RECORDS FOR THIS EXERCISE
################

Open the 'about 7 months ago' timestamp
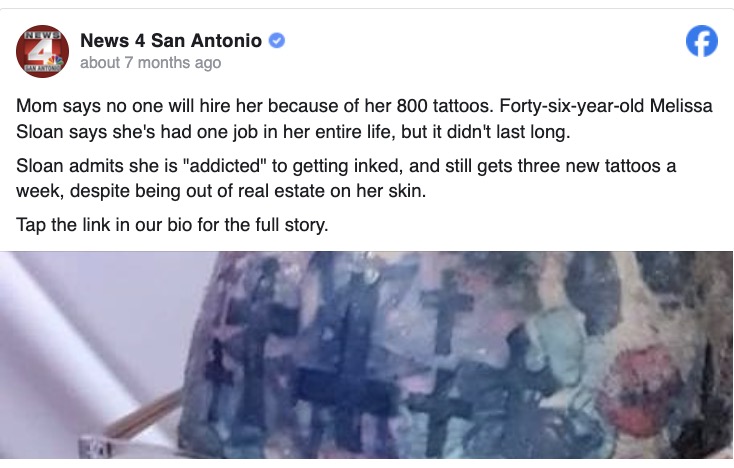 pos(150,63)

################

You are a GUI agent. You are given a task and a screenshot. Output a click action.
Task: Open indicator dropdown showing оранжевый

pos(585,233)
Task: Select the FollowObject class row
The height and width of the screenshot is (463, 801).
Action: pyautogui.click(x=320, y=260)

################

WHAT THE EXERCISE ASKS
Please edit the entries from the line with "Task: Select the FollowObject class row" up to and including the line with "Action: pyautogui.click(x=320, y=260)", changing "Select" to "Choose" and leaving everything else unchanged. Return only those lines.

ANSWER FOR THIS EXERCISE
Task: Choose the FollowObject class row
The height and width of the screenshot is (463, 801).
Action: pyautogui.click(x=320, y=260)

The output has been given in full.